| ЗАДАНИЕ |
Воспроизведите без изменений часть отрывка о чеховском Гусеве, которая открывается словами, содержащими «Итак, небо, океан», и завершается словами «макро– и микромира.».

| ИСХОДНЫЙ ОТРЫВОК |
=======

Читаем Роса на траве. Слово у Чехова полностью

Становится понятным, почему именно Гусев, а не Павел Иваныч, должен был подняться «наверх». Свойственная ему архаичная образность (судно, которое наехало на рыбину; ветер, который сорвался с цепи) – именно та, что необходима автору для того, чтобы изобразить «космическое» равнодушие к человеческой жизни. Мы видим стихию глазами Гусева, но не потому ли, что сам он сродни стихии? Гусев родственен океану и пароходу в том, что, как и они, «не боится ни потемок, ни ветра, ни пространства, ни одиночества». Он также родственен небу – волей к смыслу и жалости, которая противопоставляется океану. В сцене на палубе эта воля заявляет о себе словами героя: «А ничего нету страшного <…> Только жутко, словно в темном лесу сидишь, а ежели б, положим, спустили сей час на воду шлюпку и офицер приказал ехать за сто верст в море рыбу ловить – поехал бы. Или, скажем, крещеный упал бы сейчас в воду – упал бы и я за им» (7: 337).

Важно, что воля к смыслу и жалости не является для Гусева результатом осознанного выбора, нравственного пробуждения. Она дана ему, а значит, и любому, всякому человеку (не случайно, что Гусев – «рядовой»), изначально. Она естественна, природна ничуть не в меньшей степени, чем неодухотворенная стихия.

В самом Гусеве, как уже говорилось, есть свое небо и свой океан. Небо Гусева – это его родина и родные, с которыми Господь «привел повидаться». Океан Гусева – «бычья голова без глаз». Последняя – не просто внешняя сила, но и темный лик самого героя. Он – на той ступени развития, где еще не осознана ценность любой человеческой жизни, независимо от вероисповедания или социального положения. «Порядок такой», – говорит Гусев, словно бы заранее соглашаясь на всё, что делают с ним и остальными. Слепая покорность соединяется в нем, как показывают воспоминания героя о службе, со вспышками агрессии и нетерпимости.

Итак, небо, океан и человек не существуют отдельно друг от друга. Силовые линии океана и неба проходят сквозь человека, поставленного в центр повествования. Вольно или невольно он участвует в их противостоянии и влияет на его исход. Ни в небе, ни в океане нет ничего такого, чего не было бы в самом человеке. Они взаимопроницаемы, иначе говоря – зарифмованы; между ними действует закон подобия большого и малого, макро– и микромира.

=======

Записи из набора данных:

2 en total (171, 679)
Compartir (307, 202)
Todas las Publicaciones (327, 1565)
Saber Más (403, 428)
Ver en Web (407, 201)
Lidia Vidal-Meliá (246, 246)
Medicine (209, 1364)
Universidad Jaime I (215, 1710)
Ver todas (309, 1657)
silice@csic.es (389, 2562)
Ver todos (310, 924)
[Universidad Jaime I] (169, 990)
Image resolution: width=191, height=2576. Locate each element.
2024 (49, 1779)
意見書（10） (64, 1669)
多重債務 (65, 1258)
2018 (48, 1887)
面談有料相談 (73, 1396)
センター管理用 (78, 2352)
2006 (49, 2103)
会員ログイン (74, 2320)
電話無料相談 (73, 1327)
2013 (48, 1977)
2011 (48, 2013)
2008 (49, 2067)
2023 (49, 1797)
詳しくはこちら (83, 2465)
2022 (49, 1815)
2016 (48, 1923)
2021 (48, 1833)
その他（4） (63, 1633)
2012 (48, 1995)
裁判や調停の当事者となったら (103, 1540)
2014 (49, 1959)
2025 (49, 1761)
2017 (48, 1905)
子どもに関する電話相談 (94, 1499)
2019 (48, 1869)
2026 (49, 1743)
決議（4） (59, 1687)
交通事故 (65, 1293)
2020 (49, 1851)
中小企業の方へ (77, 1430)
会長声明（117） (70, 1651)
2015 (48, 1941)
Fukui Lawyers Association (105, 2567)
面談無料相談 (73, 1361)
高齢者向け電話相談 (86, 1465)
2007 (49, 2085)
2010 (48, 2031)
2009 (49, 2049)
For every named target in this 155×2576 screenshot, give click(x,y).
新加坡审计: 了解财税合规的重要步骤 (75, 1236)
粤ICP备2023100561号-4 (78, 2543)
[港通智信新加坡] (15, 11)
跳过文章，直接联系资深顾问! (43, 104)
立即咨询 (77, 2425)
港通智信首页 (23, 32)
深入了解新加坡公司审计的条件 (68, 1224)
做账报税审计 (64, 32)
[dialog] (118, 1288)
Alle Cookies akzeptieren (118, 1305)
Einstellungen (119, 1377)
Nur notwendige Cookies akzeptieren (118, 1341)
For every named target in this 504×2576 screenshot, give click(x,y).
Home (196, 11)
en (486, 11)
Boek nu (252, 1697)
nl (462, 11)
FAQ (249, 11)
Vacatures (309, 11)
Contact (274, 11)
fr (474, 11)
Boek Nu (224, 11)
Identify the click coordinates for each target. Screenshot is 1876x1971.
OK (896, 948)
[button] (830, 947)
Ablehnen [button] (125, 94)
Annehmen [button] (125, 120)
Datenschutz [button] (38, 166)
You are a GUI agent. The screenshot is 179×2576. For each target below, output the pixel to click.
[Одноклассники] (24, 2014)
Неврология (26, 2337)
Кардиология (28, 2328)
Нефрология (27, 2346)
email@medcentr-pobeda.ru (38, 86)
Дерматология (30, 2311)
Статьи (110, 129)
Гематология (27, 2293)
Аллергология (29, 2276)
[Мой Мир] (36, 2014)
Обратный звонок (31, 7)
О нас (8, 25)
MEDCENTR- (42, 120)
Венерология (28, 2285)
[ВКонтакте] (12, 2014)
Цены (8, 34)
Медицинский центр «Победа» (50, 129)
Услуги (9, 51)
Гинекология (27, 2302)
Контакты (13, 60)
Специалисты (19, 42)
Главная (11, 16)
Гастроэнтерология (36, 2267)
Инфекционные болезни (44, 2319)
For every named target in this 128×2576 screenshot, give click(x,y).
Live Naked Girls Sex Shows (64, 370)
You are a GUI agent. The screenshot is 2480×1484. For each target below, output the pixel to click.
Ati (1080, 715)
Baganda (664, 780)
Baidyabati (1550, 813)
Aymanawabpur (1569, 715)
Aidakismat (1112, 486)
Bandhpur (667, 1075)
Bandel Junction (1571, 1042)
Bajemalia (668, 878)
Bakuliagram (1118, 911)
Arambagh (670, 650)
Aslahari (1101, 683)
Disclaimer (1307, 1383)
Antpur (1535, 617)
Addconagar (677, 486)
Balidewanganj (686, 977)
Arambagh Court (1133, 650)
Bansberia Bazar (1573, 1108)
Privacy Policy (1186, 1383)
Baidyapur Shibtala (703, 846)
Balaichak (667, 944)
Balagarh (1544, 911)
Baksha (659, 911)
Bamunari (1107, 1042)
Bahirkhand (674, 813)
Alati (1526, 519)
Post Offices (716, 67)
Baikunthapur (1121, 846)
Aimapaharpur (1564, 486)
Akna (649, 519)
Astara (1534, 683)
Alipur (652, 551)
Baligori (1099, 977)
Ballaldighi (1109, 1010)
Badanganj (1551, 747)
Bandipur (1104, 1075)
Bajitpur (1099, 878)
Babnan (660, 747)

=======

| РЕШЕНИЕ |
Итак, небо, океан и человек не существуют отдельно друг от друга. Силовые линии океана и неба проходят сквозь человека, поставленного в центр повествования. Вольно или невольно он участвует в их противостоянии и влияет на его исход. Ни в небе, ни в океане нет ничего такого, чего не было бы в самом человеке. Они взаимопроницаемы, иначе говоря – зарифмованы; между ними действует закон подобия большого и малого, макро– и микромира.